Thanks for your prayers, guys. God DID pull a miracle out of the hat! Praise the Lord!
I spent about four hours this morning on horseback looking for Cuzco’s body among our scrub oak and on the empty 100 or so acres south of us where no one lives. All I scared up was a big bear, which didn’t raise my hopes any. I kept scanning the skies for buzzards, but only saw a couple of fly-overs. I gave up and came home around noon and was having a good cry with Nibbles in my lap when we got a phone call. Our neighbor who has the horses said he’d met someone who had been woken up at 4:00 this morning by a huge one-horned goat on his porch. His house is in a heavily wooded neighborhood a good three miles away!
Naturally, we drove straight over, but we couldn’t find Cuzco anywhere. There are many little roads and houses in that area, all thickly wooded and covered in scrub oak, so it’s impossible to see very far.
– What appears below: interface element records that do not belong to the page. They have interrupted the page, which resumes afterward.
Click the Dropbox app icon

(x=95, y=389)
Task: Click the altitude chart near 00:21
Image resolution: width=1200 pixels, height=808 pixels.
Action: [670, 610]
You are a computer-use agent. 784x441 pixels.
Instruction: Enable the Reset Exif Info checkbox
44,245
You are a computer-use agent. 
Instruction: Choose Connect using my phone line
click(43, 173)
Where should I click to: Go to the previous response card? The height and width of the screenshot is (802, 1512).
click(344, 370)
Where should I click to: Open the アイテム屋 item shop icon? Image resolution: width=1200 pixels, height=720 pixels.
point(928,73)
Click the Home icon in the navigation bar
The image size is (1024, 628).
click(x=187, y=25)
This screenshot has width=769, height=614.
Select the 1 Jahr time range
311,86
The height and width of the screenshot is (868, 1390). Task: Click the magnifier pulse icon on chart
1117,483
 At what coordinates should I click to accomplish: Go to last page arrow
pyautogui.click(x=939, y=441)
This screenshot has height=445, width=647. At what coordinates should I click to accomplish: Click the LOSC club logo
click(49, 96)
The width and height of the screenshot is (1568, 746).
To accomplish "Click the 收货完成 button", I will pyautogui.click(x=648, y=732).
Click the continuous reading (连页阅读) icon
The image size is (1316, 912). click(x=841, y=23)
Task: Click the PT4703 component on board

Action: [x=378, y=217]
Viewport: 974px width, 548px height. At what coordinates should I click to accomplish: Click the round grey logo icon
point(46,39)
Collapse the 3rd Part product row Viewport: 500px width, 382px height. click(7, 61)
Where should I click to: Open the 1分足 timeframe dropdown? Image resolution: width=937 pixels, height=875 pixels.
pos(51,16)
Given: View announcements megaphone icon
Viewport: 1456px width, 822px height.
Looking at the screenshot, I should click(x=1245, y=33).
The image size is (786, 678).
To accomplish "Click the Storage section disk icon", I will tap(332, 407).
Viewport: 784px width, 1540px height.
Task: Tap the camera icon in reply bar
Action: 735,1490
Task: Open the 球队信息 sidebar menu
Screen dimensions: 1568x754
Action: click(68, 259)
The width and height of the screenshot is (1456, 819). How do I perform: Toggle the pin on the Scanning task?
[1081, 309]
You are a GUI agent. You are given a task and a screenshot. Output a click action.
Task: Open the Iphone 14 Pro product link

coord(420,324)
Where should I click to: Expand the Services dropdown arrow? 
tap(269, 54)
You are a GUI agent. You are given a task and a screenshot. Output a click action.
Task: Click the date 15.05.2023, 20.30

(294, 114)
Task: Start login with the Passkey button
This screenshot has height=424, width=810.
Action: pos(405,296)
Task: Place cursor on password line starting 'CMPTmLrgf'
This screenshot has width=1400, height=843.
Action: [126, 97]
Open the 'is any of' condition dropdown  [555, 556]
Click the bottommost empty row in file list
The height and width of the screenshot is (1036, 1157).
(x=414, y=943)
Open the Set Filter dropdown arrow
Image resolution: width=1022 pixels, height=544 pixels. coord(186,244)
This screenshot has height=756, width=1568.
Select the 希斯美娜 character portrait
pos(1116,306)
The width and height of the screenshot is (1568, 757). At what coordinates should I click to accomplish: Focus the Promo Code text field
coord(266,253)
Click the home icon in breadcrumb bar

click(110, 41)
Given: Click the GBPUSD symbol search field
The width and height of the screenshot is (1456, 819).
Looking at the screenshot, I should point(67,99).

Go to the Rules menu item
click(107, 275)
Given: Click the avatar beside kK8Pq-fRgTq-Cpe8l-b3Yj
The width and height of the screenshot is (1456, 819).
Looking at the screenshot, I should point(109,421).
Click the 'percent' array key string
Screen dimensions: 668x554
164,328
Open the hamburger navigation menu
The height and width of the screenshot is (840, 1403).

Also, practically everyone has dogs, so I was afraid that Cuzco may have been chased who knows how far since 4 a.m. When we didn’t see him, we went home and I got back on my horse while Phil posted fliers all over town. I rode up and down that road and many of the surrounding roads calling him and checking in every yard and pasture that had horses. I hoped he would see and/or hear my horse and come out if he were hiding.
After several hours without luck I decided it was no use so I turned for home. I went one last time past the house where he had been seen that morning, calling as I passed, and suddenly there was a faint “Baa-aa-aa” from the bushes. Now mind you, I’d been hearing “Baa-aa-aa’s” from every bush along every road I’d traveled that afternoon, so I wasn’t convinced right away. Nevertheless, I turned round and called a couple more times and suddenly a white face peeked out at me from behind the scrub oak.
He’d been hiding back there on that same property the whole time, too traumatized to come out I guess. He’s a little bit beat up. There are some bites on his neck and a pretty nasty scrape down his back where it looks like teeth tried to dig in. It definitely wasn’t a bear. I’m thinking it was the coyotes we heard that night. Cuzco is pretty independent and likes to go out in the fields near our house, but it was a bad night to be out, what with too many coyotes and no horses at home. I don’t think he was protecting Nibbles. She’s just a homebody and always stays in the pen at night. Cuzco feels it’s his privilege to come and go as he pleases and he picked the wrong night to go. I don’t care what he thinks about it, I’m keeping him locked in at night from now on–especially when I take the horses to saddle club! Right now he’s very jittery and wants to leave home. He’s one of those critters that feels vulnerable when he’s locked in, which of course is stupid to those of us who know that his enclosure is safe. But try telling that to a goat!
Anyway, thanks so much for your thoughts and prayers. It’s been a very harrowing two days. Cuzco was gone almost a full 48 hours, and I’ve barely slept or eaten during all that time. So I’d better get me some dinner!